## Page extract
_ _ _ _ _

The model reveals that flame length scales as $L\propto D^{1.041}{P}_0^{0.347}$, indicating a stronger dependence on orifice diameter than on storage pressure. This quantitative relationship highlights that the influence of the $D$ on the flame length is more pronounced than that of the storage pressure $P_0$.

2.4. Model Assumptions and Applicability Range

The development and application of this model are based on a set of explicit assumptions. The core assumptions are as follows: the leakage flow is in a choked flow regime (satisfying $P_b/P_0\le 0.528$); the leaking medium is pure hydrogen, and the process is treated as isothermal leakage, neglecting temperature changes due to the Joule-Thomson effect; the leakage orifice is a sharp-edged circular orifice; and the environment is a quiescent; the environment is a calm and still atmosphere without wind, and the flame burns in standard dry air (with an oxygen volume fraction of approximately 20.95%).These conditions collectively define the idealized application scenario of the model, enabling it to clearly reveal the dominant influence patterns of key parameters such as pressure and orifice diameter on flame length. Consequently, this also implies that the model has limitations when dealing with complex real-world scenarios such as non-choked flow, strong wind interference, or significant throttling cooling effects. Addressing these complexities represents a direction for future research to deepen and refine the model.

2.5. Model Validation

To ensure the accuracy and reliability of the proposed refined theoretical model, this section employs two sets of representative independent public experimental data for its systematic validation. The validation strategy is designed to assess the model’s performance under two distinct leakage scenarios: (1) to verify the model’s predictive capability under typical ultra-high-pressure (>70 MPa) choked release conditions representative of onboard hydrogen storage systems, and (2) to examine its applicability within the medium-to-high pressure range (4–9 MPa) common in facilities such as hydrogen refueling stations. These two experimental datasets cover different pressure ranges, release orientations (vertical and horizontal), and measurement methods, providing robust dual evidence for the model’s generalizability.

2.5.1. Validation for Ultra-High-Pressure Vertical Jet Flames

To validate the predictive accuracy of the model under the most severe leakage scenario for onboard high-pressure hydrogen storage systems, we selected the experimental data from the fire-induced emergency release tests of high-pressure hydrogen cylinders conducted by Zou et al. [33]. These experiments simulated the ultra-high-pressure transient release process where a temperature rise from heat exposure causes the activation of a thermally activated pressure relief device (TPRD) on a vehicle storage cylinder. With an extremely high initial pressure and a flow in a highly choked state, this scenario presents a critical test for the real-gas effect model. In the experiment, hydrogen was instantaneously released vertically upward from a cylinder at an initial pressure of 77.4 MPa through a sharp-edged circular orifice nozzle with a diameter $D=2$ mm. A stable turbulent diffusion flame formed immediately after release. The flame morphology was recorded using high-speed photography, and the maximum flame length was reported.

_ _ _ _ _

## Recorded data

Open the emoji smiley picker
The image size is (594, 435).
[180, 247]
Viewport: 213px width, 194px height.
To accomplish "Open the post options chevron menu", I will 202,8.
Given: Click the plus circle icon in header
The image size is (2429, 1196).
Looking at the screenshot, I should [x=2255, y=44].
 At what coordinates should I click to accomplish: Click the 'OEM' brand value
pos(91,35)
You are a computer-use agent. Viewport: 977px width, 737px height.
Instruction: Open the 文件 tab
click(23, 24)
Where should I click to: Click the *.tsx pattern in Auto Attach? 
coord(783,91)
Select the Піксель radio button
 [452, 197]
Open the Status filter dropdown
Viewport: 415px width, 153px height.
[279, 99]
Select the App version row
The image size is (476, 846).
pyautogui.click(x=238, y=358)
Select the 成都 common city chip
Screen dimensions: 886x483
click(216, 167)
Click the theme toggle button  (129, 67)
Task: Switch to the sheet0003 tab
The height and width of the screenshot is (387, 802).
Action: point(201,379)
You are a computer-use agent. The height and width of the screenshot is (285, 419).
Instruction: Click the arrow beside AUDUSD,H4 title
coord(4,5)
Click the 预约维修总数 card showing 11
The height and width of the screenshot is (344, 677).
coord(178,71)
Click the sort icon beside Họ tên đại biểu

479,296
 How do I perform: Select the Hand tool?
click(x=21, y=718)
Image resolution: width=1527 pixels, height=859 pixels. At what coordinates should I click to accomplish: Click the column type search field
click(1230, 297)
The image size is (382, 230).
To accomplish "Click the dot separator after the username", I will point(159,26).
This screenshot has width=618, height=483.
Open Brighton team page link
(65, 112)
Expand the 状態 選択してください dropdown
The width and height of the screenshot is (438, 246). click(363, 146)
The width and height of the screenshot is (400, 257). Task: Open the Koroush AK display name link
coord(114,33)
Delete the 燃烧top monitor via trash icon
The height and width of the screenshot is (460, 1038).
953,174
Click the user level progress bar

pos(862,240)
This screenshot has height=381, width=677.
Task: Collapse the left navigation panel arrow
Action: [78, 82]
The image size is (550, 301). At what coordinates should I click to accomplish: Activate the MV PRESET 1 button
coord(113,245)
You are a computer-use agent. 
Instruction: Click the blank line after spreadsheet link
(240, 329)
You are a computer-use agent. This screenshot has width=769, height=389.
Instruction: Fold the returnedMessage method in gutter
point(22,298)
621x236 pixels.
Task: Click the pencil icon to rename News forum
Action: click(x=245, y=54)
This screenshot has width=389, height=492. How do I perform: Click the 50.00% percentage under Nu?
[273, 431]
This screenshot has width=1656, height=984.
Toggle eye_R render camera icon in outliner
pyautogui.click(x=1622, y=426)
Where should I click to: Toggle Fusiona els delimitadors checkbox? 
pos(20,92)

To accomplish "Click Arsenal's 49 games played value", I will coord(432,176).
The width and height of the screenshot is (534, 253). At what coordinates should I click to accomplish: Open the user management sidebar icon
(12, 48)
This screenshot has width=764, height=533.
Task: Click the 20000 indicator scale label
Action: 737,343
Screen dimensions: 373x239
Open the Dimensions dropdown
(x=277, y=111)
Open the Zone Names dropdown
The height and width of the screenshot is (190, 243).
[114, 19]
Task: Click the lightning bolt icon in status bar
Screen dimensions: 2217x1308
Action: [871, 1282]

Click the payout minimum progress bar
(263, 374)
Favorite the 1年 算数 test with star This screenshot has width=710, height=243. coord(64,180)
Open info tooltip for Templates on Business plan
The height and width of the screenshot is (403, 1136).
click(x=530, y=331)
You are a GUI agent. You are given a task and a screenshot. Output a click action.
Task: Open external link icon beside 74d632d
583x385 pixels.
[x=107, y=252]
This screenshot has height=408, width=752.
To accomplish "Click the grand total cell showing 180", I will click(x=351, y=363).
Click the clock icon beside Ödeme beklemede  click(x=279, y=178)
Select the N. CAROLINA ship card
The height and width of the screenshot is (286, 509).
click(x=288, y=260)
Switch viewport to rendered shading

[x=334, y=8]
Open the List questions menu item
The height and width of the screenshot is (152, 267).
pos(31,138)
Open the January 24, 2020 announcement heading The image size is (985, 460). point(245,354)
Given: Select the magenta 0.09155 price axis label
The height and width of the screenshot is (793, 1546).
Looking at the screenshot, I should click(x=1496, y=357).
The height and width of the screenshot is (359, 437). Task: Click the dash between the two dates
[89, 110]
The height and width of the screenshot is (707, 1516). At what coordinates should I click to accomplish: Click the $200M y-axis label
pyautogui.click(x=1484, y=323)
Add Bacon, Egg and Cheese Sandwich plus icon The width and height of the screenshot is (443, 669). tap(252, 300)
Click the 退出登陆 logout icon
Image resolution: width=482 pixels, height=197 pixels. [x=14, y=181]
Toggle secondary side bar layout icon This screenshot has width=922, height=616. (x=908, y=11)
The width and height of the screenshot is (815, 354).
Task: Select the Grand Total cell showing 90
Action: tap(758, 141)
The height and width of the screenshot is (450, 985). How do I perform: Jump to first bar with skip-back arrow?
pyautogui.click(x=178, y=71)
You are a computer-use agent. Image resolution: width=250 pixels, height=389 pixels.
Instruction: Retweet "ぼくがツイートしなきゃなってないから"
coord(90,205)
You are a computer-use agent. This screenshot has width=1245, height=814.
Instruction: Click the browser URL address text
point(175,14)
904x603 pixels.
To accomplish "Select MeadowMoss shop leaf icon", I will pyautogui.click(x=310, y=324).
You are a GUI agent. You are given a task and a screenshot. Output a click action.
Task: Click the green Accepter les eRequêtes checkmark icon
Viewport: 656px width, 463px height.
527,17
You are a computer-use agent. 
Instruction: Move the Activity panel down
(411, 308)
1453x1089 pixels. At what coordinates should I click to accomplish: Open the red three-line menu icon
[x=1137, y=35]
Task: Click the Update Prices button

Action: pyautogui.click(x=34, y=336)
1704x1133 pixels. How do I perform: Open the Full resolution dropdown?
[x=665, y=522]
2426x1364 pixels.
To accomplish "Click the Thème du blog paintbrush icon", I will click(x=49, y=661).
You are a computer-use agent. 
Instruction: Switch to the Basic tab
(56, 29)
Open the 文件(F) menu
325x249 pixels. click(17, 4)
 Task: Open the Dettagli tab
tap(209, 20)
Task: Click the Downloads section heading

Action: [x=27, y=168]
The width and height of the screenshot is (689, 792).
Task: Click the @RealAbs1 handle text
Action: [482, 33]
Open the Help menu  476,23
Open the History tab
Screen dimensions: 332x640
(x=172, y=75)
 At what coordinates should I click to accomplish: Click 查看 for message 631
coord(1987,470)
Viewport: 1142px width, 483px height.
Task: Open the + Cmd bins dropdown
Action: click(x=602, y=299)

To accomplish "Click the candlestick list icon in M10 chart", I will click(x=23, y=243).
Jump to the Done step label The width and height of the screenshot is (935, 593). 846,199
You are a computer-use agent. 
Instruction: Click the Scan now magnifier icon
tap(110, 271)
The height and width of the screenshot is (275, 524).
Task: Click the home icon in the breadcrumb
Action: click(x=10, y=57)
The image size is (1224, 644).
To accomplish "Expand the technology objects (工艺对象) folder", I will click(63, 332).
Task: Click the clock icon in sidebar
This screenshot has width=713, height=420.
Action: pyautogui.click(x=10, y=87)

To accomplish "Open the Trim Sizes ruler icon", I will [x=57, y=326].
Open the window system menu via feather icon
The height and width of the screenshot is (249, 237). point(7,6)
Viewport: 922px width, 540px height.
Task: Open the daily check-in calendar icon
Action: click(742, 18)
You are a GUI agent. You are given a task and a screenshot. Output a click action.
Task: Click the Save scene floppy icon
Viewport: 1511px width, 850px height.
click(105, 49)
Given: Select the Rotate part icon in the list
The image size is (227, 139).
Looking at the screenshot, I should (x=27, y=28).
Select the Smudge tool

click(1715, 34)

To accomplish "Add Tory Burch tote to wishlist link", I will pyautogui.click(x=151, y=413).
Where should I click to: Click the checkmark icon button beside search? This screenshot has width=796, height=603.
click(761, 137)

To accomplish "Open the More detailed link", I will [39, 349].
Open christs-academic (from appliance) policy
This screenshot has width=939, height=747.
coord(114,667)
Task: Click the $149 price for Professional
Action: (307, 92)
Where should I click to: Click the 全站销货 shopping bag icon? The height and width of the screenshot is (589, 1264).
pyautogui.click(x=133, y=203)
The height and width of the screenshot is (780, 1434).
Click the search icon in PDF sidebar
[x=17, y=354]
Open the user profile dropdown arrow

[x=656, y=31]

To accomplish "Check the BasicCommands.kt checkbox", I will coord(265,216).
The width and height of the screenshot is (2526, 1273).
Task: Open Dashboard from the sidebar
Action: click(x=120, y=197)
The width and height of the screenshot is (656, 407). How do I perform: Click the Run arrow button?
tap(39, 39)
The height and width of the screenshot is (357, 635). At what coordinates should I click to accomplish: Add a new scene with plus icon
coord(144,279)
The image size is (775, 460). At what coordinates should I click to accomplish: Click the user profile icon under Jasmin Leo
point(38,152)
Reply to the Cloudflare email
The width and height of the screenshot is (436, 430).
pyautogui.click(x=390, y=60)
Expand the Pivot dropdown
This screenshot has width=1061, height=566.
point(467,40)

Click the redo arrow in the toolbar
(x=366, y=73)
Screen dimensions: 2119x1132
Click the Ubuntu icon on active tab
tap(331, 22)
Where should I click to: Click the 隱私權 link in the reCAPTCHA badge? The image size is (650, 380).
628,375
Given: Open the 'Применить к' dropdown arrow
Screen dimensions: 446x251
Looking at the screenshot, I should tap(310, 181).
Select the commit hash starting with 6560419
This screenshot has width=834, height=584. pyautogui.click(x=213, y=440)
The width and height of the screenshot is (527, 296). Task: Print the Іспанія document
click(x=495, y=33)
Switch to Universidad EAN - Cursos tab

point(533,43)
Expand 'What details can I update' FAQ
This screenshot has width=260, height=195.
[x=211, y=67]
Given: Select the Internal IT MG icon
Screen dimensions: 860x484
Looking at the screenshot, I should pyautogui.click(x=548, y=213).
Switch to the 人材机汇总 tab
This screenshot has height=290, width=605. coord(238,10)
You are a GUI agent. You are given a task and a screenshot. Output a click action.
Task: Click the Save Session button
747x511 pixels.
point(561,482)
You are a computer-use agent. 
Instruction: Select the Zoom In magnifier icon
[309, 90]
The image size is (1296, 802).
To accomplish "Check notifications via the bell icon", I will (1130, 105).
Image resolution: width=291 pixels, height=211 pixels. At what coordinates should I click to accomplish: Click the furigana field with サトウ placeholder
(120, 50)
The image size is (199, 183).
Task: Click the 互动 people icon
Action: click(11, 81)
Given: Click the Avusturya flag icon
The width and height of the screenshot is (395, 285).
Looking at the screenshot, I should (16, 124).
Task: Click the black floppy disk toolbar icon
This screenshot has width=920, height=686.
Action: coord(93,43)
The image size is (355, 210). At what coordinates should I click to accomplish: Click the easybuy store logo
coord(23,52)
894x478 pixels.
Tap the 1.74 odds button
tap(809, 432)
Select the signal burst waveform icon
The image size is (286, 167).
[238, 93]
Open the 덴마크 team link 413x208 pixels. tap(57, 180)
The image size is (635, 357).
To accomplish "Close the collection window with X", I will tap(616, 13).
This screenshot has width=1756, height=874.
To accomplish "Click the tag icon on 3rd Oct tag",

_ _ _ _ _

## Job A
In the hydrogen jet flame text, what initial pressure did the cylinder start at in the vertical release experiment?
## Job B
Please continue the hydrogen jet flame text from its last sentence, carrying on its validation section.

## Answer A
77.4 MPa.

## Answer B
Using the aforementioned experimental conditions as model inputs—$P_0=77.4$ MPa, $D=2$ mm, $T_0=300$ K (assumed ambient temperature), discharge coefficient $C_d=0.75$—the key step is determining the $C_r^{*}$. According to Table 1, $C_r^{*}=0.632065$ at $P_0=70$ MPa and $T_0=300$ K. Using linear interpolation, the value of $C_r^{*}$ at $P_0=77.4$ MPa and $T_0=300$ K is estimated to be approximately 0.625. Substituting this value into the integrated flame length model (Equation (8)) yields the calculated maximum safety flame length $L_m$. The following figure shows a photograph of the jet fire from this experiment. The maximum flame length measured in the experiment was 4.93 m, while the maximum safety flame length calculated by the numerical model (rounded to centimeters) was 6.10 m.

The physical meaning of $L_m$, as the maximum safe distance predicted by the model, lies in its purpose to define a safety boundary capable of encompassing all potential experimental observations, rather than simply aiming for precise alignment with a single experimental data point. In this case, the model prediction (6.10 m) is approximately 1.17 m higher than the maximum observed experimental value (4.93 m). This difference precisely reflects the reasonableness and necessity of the model as an engineering safety boundary. This discrepancy carries significant practical importance: conservative prediction is paramount in high-pressure hydrogen safety design. Actual leakage scenarios involve numerous uncertainties—such as environmental turbulence, humidity, obstacle-induced perturbations, and potential non-ideal release conditions—any of which could lead to a flame length exceeding the “typical” maximum measured in a controlled laboratory setting. By incorporating the real-gas effect correction and critical flow factor interpolation, the model provides a safety envelope value that covers potential extreme conditions. This 1.17 m margin constitutes critical safety redundancy designed to account for these very uncertainties. Therefore, the model’s prediction being slightly higher than the experimental maximum is not a flaw, but rather an embodiment of its role as a safety-oriented tool, providing a conservative safety boundary for engineering applications, which holds significant positive implications for practical engineering. The figure below (Figure 3) shows the flame shape as recorded by the high-speed photography of this experiment.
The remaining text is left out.